La escasez de energía, igual que la de agua, será uno de los problemas de nuestro futuro a medio plazo; por esa razón, descubrimientos como el anunciado por el Massachusetts Institute of Technology deben entenderse como una vía de esperanza más al parón energético al que parecemos encaminados por nuestra dependencia de los combustibles fósiles.

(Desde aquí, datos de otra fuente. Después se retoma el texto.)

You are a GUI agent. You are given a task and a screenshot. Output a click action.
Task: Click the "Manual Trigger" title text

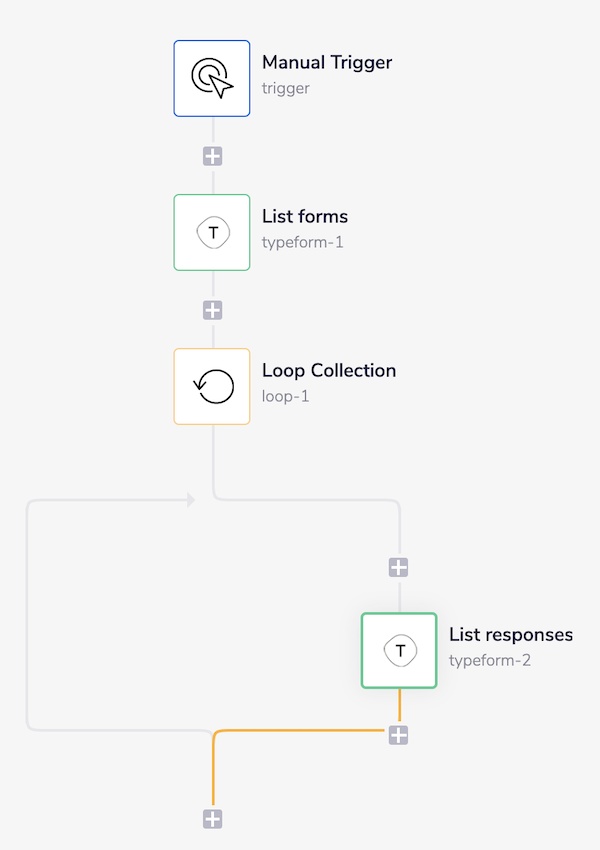[327, 63]
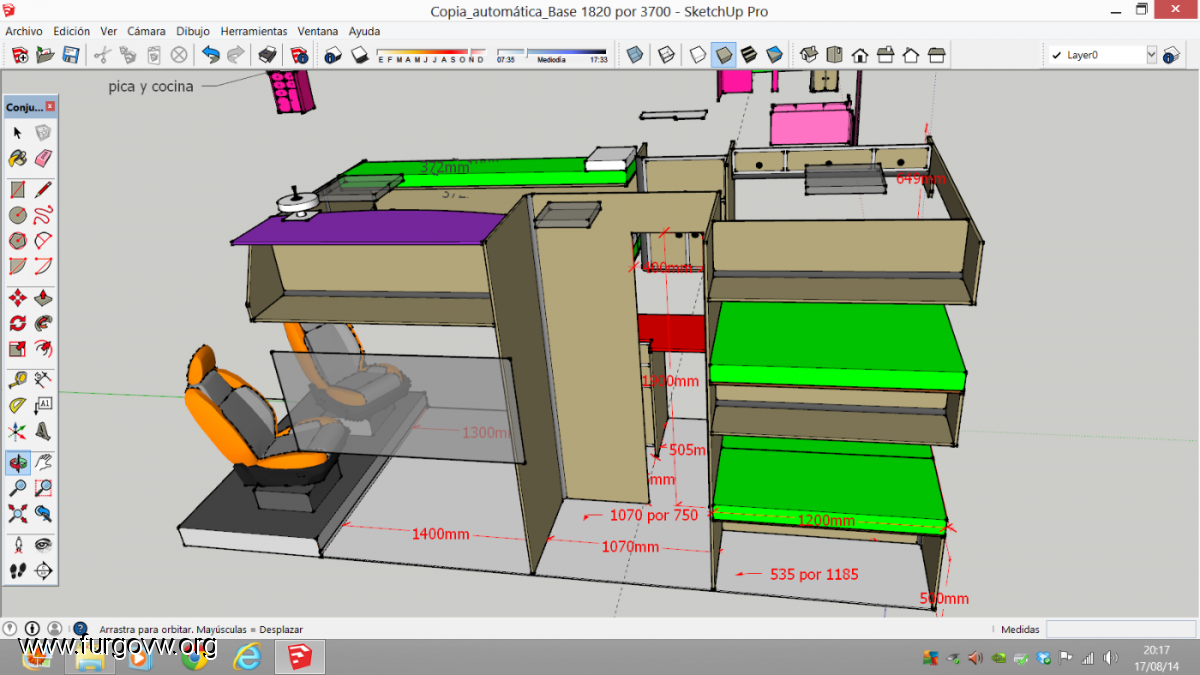This screenshot has width=1200, height=675.
Task: Select the Pan hand tool
Action: pyautogui.click(x=43, y=463)
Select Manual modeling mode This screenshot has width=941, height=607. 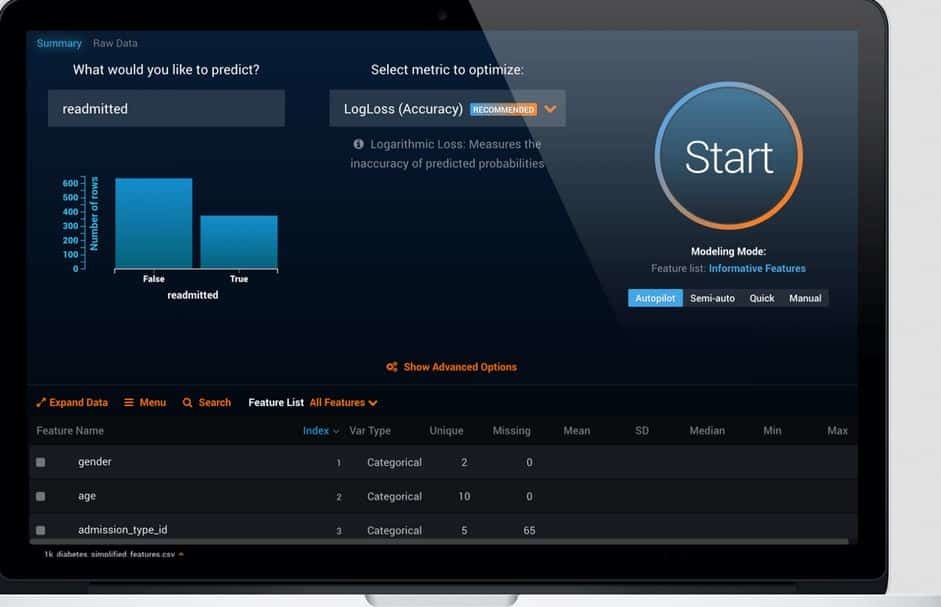pos(805,298)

En una artículo publicado en la prestigiosa revista Nature, Wonjoon Choi y otros miembros del grupo de investigación de Michael Strano explican como la ignición de un combustible en el interior de nanotubos de carbono puede ser utilizado como fuente de energía. Estos nanotubos están formados por redes de átomos de carbono que forman conductos de diámetro nanométrico. Según los resultados anunciados por Choi, al ser cubiertos por un;; combustible que reaccione a un láser o una chispa de alto voltaje, los nanotubos convierten en ondas de energía el calor generado por la reacción exotérmica del combustible al descomponerse. Los nanotubos funcionan como canal director, guiando la combustión a una temperatura superior a los 2700ºC -concretamente, 3000º Kelvin- y transmitiendo el calor unas 10000 veces más rápido de lo normal en este tipo de reacción. Este hecho había sido investigado de manera teórica hace más de 100 años, pero esta es la primera vez que se consigue llevar a cabo un experimento concreto de manera exitosa.
Entre las predicciones del uso que podría recibir esta forma de generar energía, destaca la creación de nuevas aplicaciones nanotecnológicas; por ejemplo, la creación de pequeños dispositivos que podrían inyectarse en el cuerpo humano para desempeñar una determinada tarea, o su diseminación en el aire para realizar labores en suspensión.
Otras de las posibles aplicaciones de este descubrimiento estarían relacionadas con la emisión de ondas de radio, o de teléfonos móviles-, gracias a la capacidad de generar oscilaciones en la energía creada en los nanotubo, y con la acumulación de energía, ya que, al contrario de lo que ocurre con otros sistemas de baterías, la energía sólo se consume cuando se produce la reacción, manteniéndose intacta hasta entonces.